__EXERCISE BRIEF__. First find the line with "Screenshot is 2576x1449." in the entries below, then set down exactly every line through the line with "[6 hostels with nature at heart]", that line included.
RECORDS SUPPLIED Start Marker
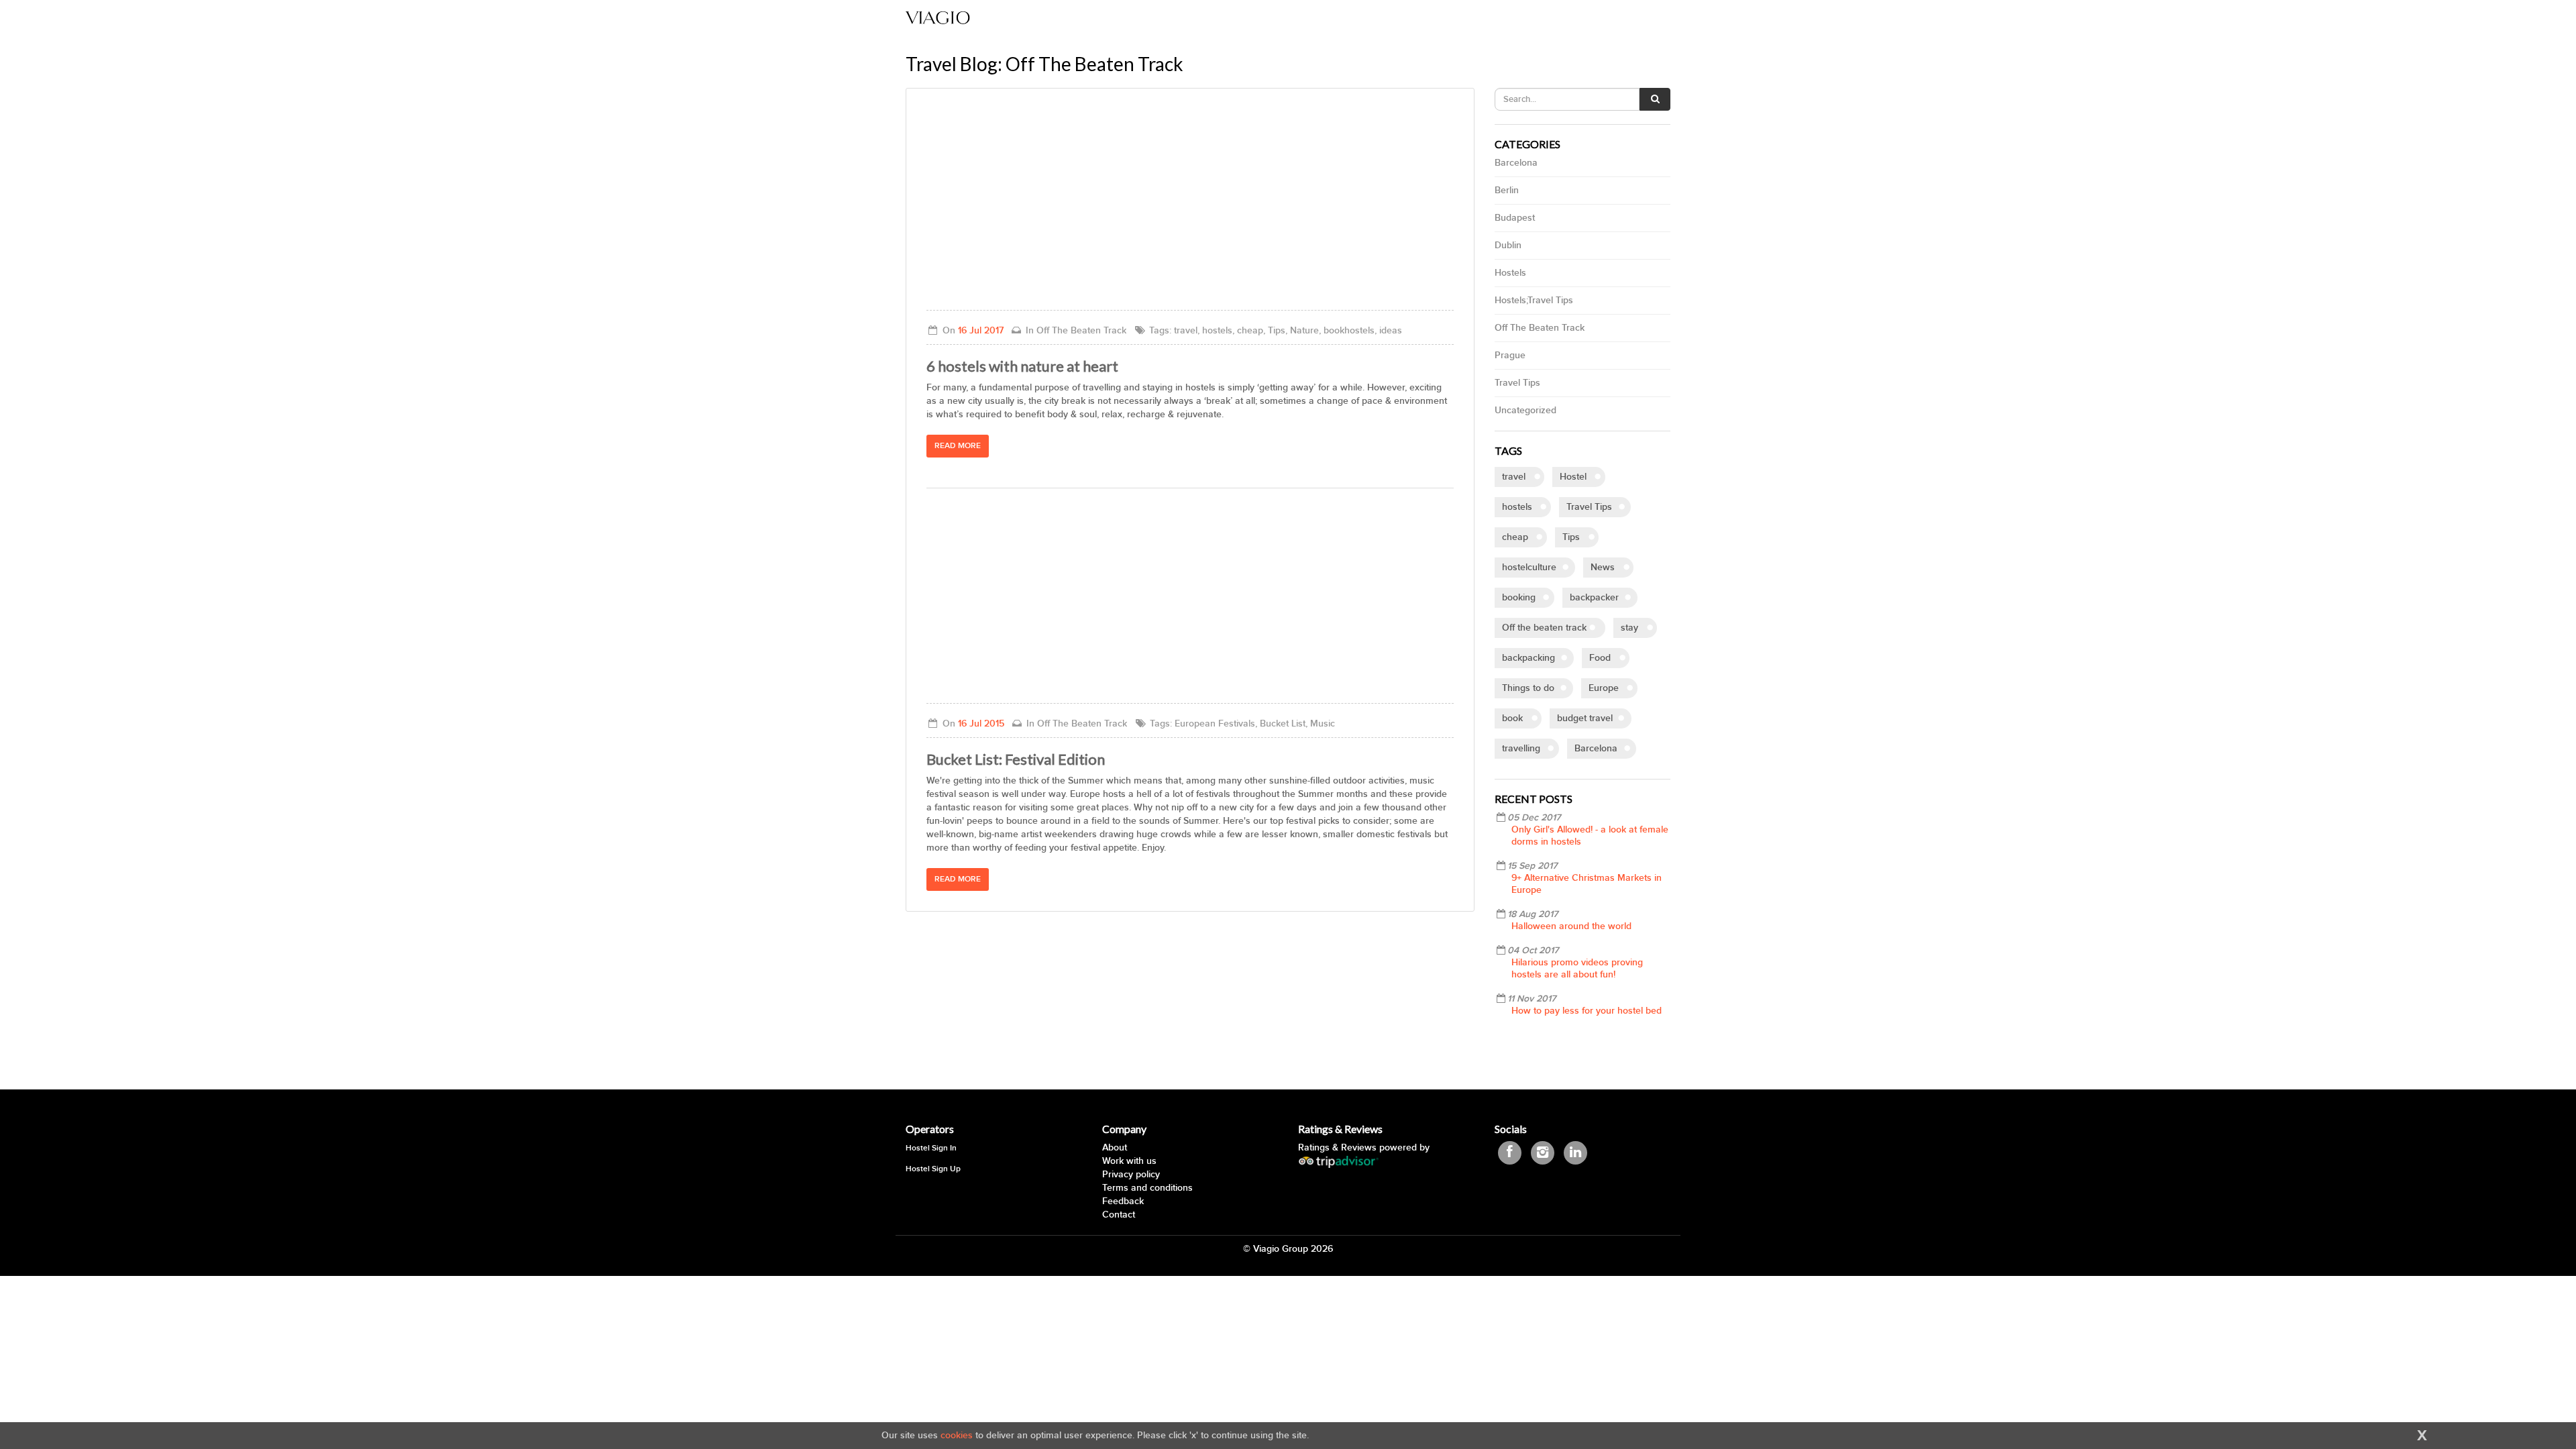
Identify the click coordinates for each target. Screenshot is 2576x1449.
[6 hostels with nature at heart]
RECORDS SUPPLIED End Marker
RECORDS SUPPLIED Start Marker
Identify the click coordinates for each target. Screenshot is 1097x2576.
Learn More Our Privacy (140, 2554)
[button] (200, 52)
RECORDS SUPPLIED End Marker
__WRITTEN SOLUTION__.
Identify the click coordinates for each target. Screenshot is 2576x1449.
[6 hostels with nature at heart]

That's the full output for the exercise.